Paula Cole doesn't want to wait for our lives to be over. No, seriously. You heard it here first. Oh, and you know what else? If you drink Mountain Dew with a song from Pulp Fiction in the background, that makes you cool. Oh, and guess what? Dingy clothes come from -- stains. Can you believe that?

Dawson walks Joey home, which she says he didn't have to do; he says maybe he wanted to. Dawson: "How you doing?" Joey, quietly: "Okay, I guess." Dawson: "Blues club make you more blue?" Joey, even more quietly: "Yeah." Dawson asks if she wants to talk about it. I can't decide if he really wants to help or if, typically, he has an angle here, but either way, they head inside. Joey says something about "stupid" and Dawson remarks that he has a world of experience with stupidity. Um, well, word. Joey wants to ask Dawson something, "straightforward and honest," and when he tells her, "You know you can," she asks, "Um -- am I sexual?" Dawson, flabbergasted: "What?" Joey, sadly: "The thing is, um, I know that Jack's not gay, but he's obviously confused about something, and it's always kept him at a distance, and -- I was just wondering if he chose me because I, I'm safe." Bemused, Dawson repeats, "You're safe?" Joey says, "Look at me -- Joey Potter, virgin at large. I don't have any really experience with men or relationships or sex." Dawson says with great intensity, "Joey, you are extremely sexual," but Joey, on the point of tears, reminds him, "You didn't see it. You fell for Jen, sex machine, and I was something else to you." Dawson looks taken aback, and as Joey plays with her hair in distress, Dawson explains, "Joey, I was just stupid. It took me time to see what was there." Joey, expecting to hear something depressing: "So what was there?" Dawson says gently as he walks over to Joey, "There was an amazingly sexy girl. Joey, your sexuality is in everything you do -- your wit, your intelligence, your anger, your feistiness," and as Joey looks down awkwardly, he goes on, "I see it more and more every day. You're blossoming. That is amazingly sexy." Joey says, in a sort of it-would-mean-more-coming-from-someone-else tone, "Thanks, Dawson." Dawson doesn't think the real question is why Jack chose Joey, but rather why Joey chose Jack. Interesting point, but not one that I think Dawson has the right to make, really. Joey doesn't answer, and Dawson leaves Joey cringing in pain in the kitchen, probably from the seriously pukey dialogue. Good performances from the actors, though, especially in light of the icky-pants lines they had to deliver.

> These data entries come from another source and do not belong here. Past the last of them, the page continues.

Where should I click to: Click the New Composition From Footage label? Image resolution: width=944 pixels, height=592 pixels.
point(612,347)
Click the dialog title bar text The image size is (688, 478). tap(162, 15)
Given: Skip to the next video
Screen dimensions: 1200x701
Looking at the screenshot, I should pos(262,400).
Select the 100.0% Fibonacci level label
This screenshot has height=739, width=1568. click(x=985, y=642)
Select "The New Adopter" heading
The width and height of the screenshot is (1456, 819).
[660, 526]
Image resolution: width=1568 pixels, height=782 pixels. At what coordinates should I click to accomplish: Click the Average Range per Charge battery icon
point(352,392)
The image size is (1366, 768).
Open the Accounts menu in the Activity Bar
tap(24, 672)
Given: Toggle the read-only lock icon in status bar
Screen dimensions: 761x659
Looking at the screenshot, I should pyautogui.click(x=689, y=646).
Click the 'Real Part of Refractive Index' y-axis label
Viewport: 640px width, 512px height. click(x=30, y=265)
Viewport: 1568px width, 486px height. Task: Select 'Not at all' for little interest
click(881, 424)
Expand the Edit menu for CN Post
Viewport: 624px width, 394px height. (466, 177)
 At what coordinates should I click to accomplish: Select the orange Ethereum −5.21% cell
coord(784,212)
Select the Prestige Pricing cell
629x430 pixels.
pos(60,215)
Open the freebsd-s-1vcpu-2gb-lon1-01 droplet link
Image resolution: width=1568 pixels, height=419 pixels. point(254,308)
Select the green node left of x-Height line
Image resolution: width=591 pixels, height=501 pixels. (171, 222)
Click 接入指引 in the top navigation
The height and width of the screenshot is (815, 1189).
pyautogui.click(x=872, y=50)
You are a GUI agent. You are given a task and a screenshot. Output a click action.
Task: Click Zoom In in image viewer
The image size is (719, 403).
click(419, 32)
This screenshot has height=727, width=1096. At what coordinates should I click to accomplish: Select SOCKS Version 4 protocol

Capeside High. The principal. Pacey. The principal makes a snide comment about Pacey's tardy record; Pacey hands her a report he compiled declaring Mr. Peterson unfit to teach, based on the state by-laws for professional ethics for teachers. Pacey reads part of it. The principal seems skeptical. Pacey says that it contains testimony from other students, and that he sent copies to the school board, and that he wants Mr. Peterson "publicly reprimanded." The principal hopes Pacey knows what he's doing, and given Pacey's appearances before the school board, so do I. Pacey apologizes for going around her but he did what he had to do. Pacey takes off, and the principal purses her lips and goes inside. Whatever.

Andie sits at the breakfast table as Mr. McPhee clatters down the steps with his bags. He slept there? When Andie asks, he says he has to "get back," and hands her a list of nurse companies for Mrs. McPhee: "We'll get some help in here for you." Andie asks if he can't stay longer, and he says no, "it's not possible," and Andie reminds him that they said they'd discuss it but they haven't yet, and her father dismisses her with, "Andie, don't get emotional. I'll be back in a few weeks," and over Andie's continuing objections, Mr. McPhee begins to gather his things for Abandonment 2: Electric Bugaloo. Enter Jack, who snaps, "Don't bother." Mr. McPhee: "Excuse me?" Andie tries to intercede, but Jack repeats, "Don't bother coming back." Mr. McPhee tries to pull rank: "Would you like to explain your comment?" Jack won't hear it: "You don't want to be here, so don't come back. We have everything under control, save yourself the gas mileage." Mr. McPhee gets up in Jack's face and thunders, "I will not suffer that tone from you, I work too hard," but Jack cuts him off and says that he always uses that excuse, and why does he work so hard to support a family he doesn't even care about? Realizing full well that Jack has just busted him, and hard, Mr. McPhee makes I-don't-have-to-listen-to-this-I'm-leaving noises, but Jack leaps in front of him and slams the door shut, and when Mr. McPhee tells him to move, Jack yells, "No! This is one conversation that you can't run away from!" Mr. McPhee gapes as Jack keeps shouting, "You don't want to talk about Tim's death, about Mom being sick, or even why she's sick, you don't want to address the reality of why your daughter's been on and off prescriptive drugs for the last two years, that's fine too [?], but we are gonna talk about me!" Andie huddles in the doorway as Mr. McPhee recovers with, "You calm yourself down!" and Jack screams, "No, I will not calm down and I will not be quiet!" As Mr. McPhee blinks in surprise, Jack half-sobs, "You want to resolve this, then you ask me again!" Mr. McPhee, blustering over his shock: "Ask you what?" Jack, determined to get this out: "The question! Ask me the question again! Ask me if I'm gay."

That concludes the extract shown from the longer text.